Figure 2. Anti-tumor effects of ARNAX+ antigen alone and in combination with anti-PD-L1 antibody Top figure: dosing protocol. Bottom figure: tumor regression by PD-L1 antibody alone, ARNAX+OVA alone or ARNAX+OVA in combination with PD-L1 antibody against PD-L1 low-expressing EG7 tumors (OVA-expressing murine lymphomas) (left figure), PD-L1 high-expressing EG7 tumors (middle figure) and OVA-expressing melanomas (right figure).
Figure 3. ARNAX therapy for cancers unresponsive to PD-1/PD-L1 antibodies (adapted from Cell Reports) Left: In cancers unresponsive to PD-1/PD-L1 antibodies, tumor-specific CTLs are low and the cancer proliferates. Right: ARNAX + cancer antigen administration induces tumor-specific CTLs, which infiltrate into the tumor and lead to tumor regression.
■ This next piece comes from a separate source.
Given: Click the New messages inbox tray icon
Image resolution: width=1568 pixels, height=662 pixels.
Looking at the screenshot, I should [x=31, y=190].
When combined with anti-PD-L1 antibody, CTL induction is further enhanced in the lymph nodes of the tumour, leading to tumour regression.
3. Developmental policy in ARNAX
Priming adjuvant therapy is CTL induction by dendritic cell activation and targets the priming phase. When cancer antigens are released by cell death and are intrinsic, CTL induction can be achieved by adjuvant alone, but for stronger CTL induction, simultaneous administration with cancer antigens is necessary, and the selection of cancer antigens is important. Based on the knowledge of cancer antigens accumulated in the field of cancer vaccine, combination with natural peptides or proteins of cancer-specific antigens or cancer-related antigens CD4 and CD8 is considered to be effective. The integration of efficient RNA synthesis methods for preclinical and clinical trials and the search for biomarkers that can predict effective cases are important issues. ARNAX may modulate tumor microenvironment, which is an issue to be analyzed.
The laboratory plans to establish scale-up manufacturing methods and specification testing methods for ARNAX under GMP standards, select cancer antigens and obtain non-clinical POC for ARNAX alone and in combination with cancer antigens using transplanted mouse cancer models with high cancer antigen expression, and conduct non-clinical safety studies in a sequential manner.